Wednesday, February 29, 2012

Soaking it Up at Mud Mountain

(Originally posted on Runners World Loop 7/23/11)
’m currently on a business trip, visiting the beautiful city of St. Louis, Missouri. I always bring my running gear with me when I travel, and find that the change of scenery often breathes some freshness into my runs. Maybe it’s the greenery and trees, because nearly everywhere in the world has more of both than Tucson. Of course, abundant plant life often comes with high humidity.
Most of the U.S. is currently experiencing a heat wave so my runs for the past few days in St. Louis have resulted in yours truly being a soggy mess by a mile or so in to the run. Tucson humidity is often below 10%, so even though I run at home in temperatures exceeding 100 degrees, I’m not accustomed to running in a combination of high heat and high humidity like I’ve experienced in St. Louis.
This morning I decided to enjoy an out-of-town race, so I entered the Mud Mountain Cross-Country 5k Classic, held at the SIU campus in Edwardsville, Illinois. It was about a 30-minute drive from St.

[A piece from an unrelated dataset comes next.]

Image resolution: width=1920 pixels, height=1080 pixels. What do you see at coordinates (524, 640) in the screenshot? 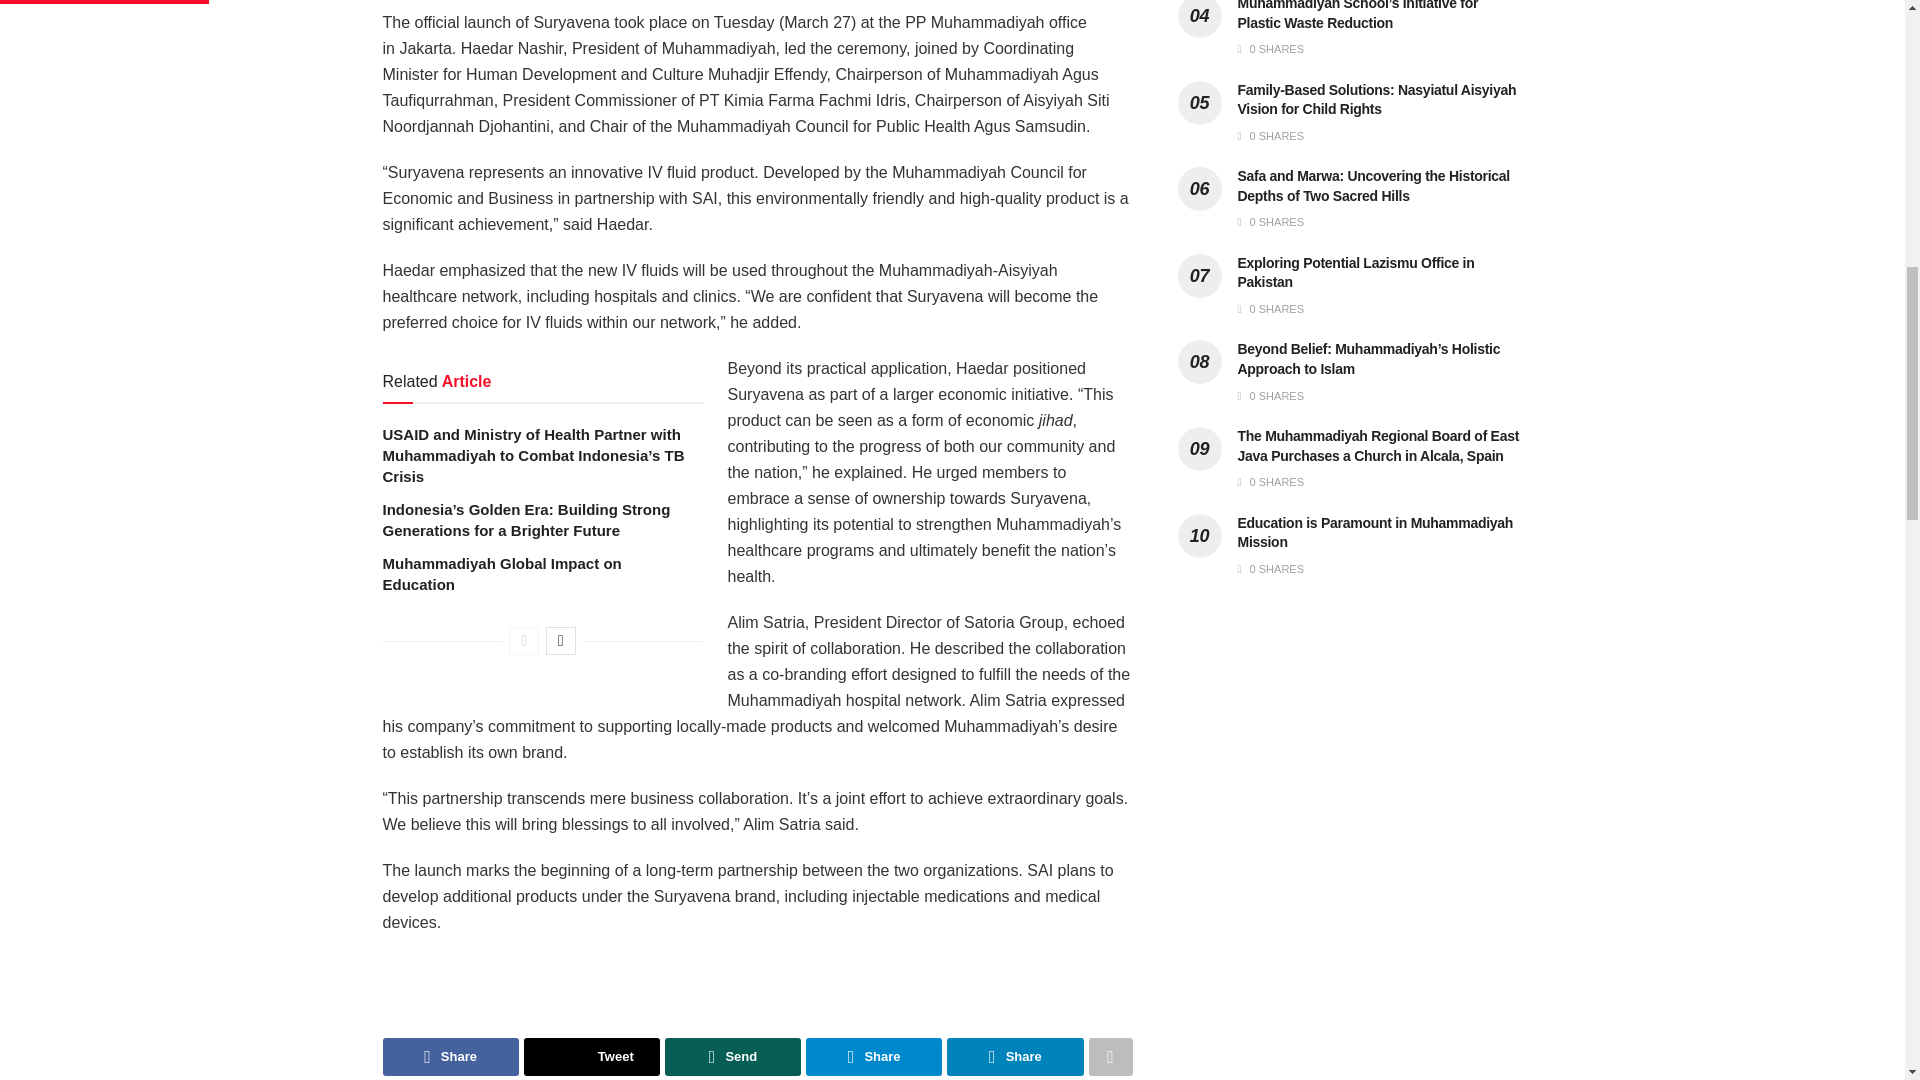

Louis, and along the way I crossed the Mississippi River. By the time I arrived, my mind was filled with dreamy thoughts of a lazy summer day rafting down the river, sort of a Tom Sawyer / Huck Finn type of day. Not necessarily the best pre-race mood, but I thought I was ready anyway.
The race itself was very well organized. It’s a benefit event for high school runners, and there were plenty of fast young people there. I picked up my timing chip, strapped it around my ankle, and noticed that the grass was rather tall (at least from the perspective of an Arizonan).
I  took a mile warm-up jog on the course, and was pleased to see how nice the scenery was. Tom and Huck could have run through these woods and found all sorts of mischief along the way. But I had to focus on the race preparations – this was not looking like an easy course, and definitely not one to set a 5k PR.
There were a lot of people there – probably around 700 or more including plenty of volunteers. One of my friends at the meeting, Pete Dillon from Georgia, also signed up for the race and we had a few minutes before the race to compare race strategies and complain about the heat. Looking up, we noticed that the sky was crystal clear – and the sun was taking full advantage of that fact!
When the gun went off promptly at 8:00, I quickly realized that I had started too far back. So I spent the first mile dodging people, and found myself passing racers for nearly the entire race. There were a few dirt patches, which meant I ran through a choking cloud of dust at those points. Despite the race’s name, there really wasn’t much mud. But the most challenging features of the course were the hills – although they were not terribly long, they were enough to significantly affect the pace. The finishing stretch was in full blazing sun which made the finish line more appealing, but also more difficult to reach. My final time was 20:37, which was 53rd overall out of 538. Many (but not all!) of the racers ahead of me were high school or college runners, and I have never seen so many people throwing up at the finish line! It was a true puke-fest as these youngsters pushed their race to the limit. I was 2nd in my age group, missing 1st by less than 7 seconds (although I didn’t know that at the time).
Here’s me and Pete (who also ran a great race) basking in the glory of the finish line. It’s not so obvious in the picture, but I was pretty much soaking wet after the race.
And here’s a photo of the medal that I won for placing in my age group:
After the race and awards ceremony, I re-ran the course twice at a slower pace to try to capture that magical Tom Sawyer-ish free feeling. But I have to admit, I’m not acclimated to the humidity so it was not as fun as it could have been. Still, running and racing in a new place was sure fun!
Final comments: I did hold back a little bit today, since the San Francisco Marathon is now only 8 days away, and I did not want to risk turning an ankle or pulling a muscle so close to that big event. Also, I am planning to return to St. Louis for the Rock’N’Roll Marathon in October – I sure hope it cools off a bit before then!